Would it surprise you to know that Dr Strober is in charge of a huge inpatient treatment facility?........


  1. May all these oldies have a long and hopefully early retirement and let the 'younger colleagues' get on with the work. Then, maybe, these IP facilities can become much, much smaller.

    And can clincians start to write in plain English, please, instead of academic-babble.

    Charlotte, I love your 7 points. A true case for 'Out with the Old and In with the New'...

  2. Confusion here surely, the 7 points are contradictory and cited by the author as such - they don't define his opinions and presumably some clash with the opinions expressed in this blog too.
    As to whether his views can be discounted because he has a potential bias? No more than the views of a parent can on this topic surely. I found his article a massive breath of fresh air, the first academic publication I've read on AN in years that I've agreed with every word of...

  3. Anonymous 1, I am interested that you found the article a breath of fresh air - indeed I am interested that you found the article at all as I don't think it's been published yet. Where did you find it? Can we all read it so that we can make up our own minds? If so where?

  4. It's prereleased on Wiley Online Library but I had to sign in through my university :)

  5. Ah thanks. I hope that eventually it will be available to those of us not in academia so that we can can all join in a hopefully rational and helpful debate on the real issues that appear to have been raised.

  6. I have been able to access a copy but it must be a draft version as it obviously requires much editing before publication.

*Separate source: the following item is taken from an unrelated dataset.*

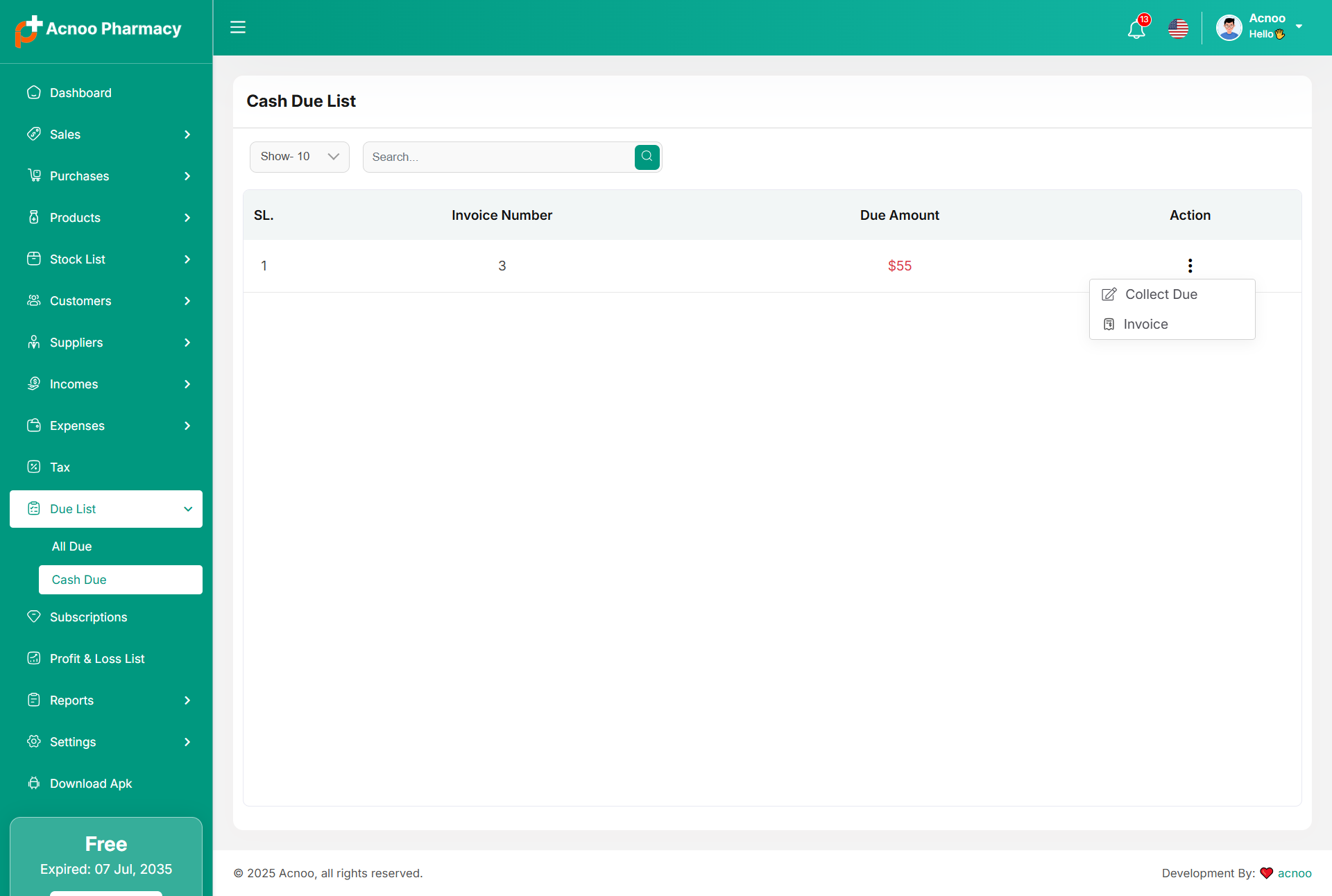Open Dashboard from the sidebar

click(x=80, y=93)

    Because of the format and extreme length I have not yet managed to read the whole article, but what I have read so far perplexes me.

    This paper appears to be simply an attack on the work and perceived threat of that work on Dr Strober and his colleagues, of ONE person "the founding member of a parent advocacy group". While that one person should be extremely flattered to have generated so many words from so great a figure as Dr Strober, at present I cannot see that the paper has brought any clarity to the field or answered any of the questions currently being asked within it.

    Strober states, without references, that the main points of debate in the field at present are biological explanations of cause and the value of Family Based Treatment. He lumps these in together. As far as I am aware there is little overlap between the questions other than within the parent activist movement. He also makes no mention of other important questions such as whether or not a trans diagnostic approach is appropriate in eating disorders or the debate between those who take a motivational stance and those who take a more behavioural one. This in a document that in its present form is over 19,000 words long.

    By contrast in this article Stephen Touyz, despite using up some of his word count with a quote from Strober about AN which I, as a carer, find offensive and emotive, manages to discuss all of these in a tenth of the time. I don't find his article a breath of fresh air either, but at least it isn't enough hot air to fill Branson's entire balloon fleet and it shines some useful light on a difficult and complex subject.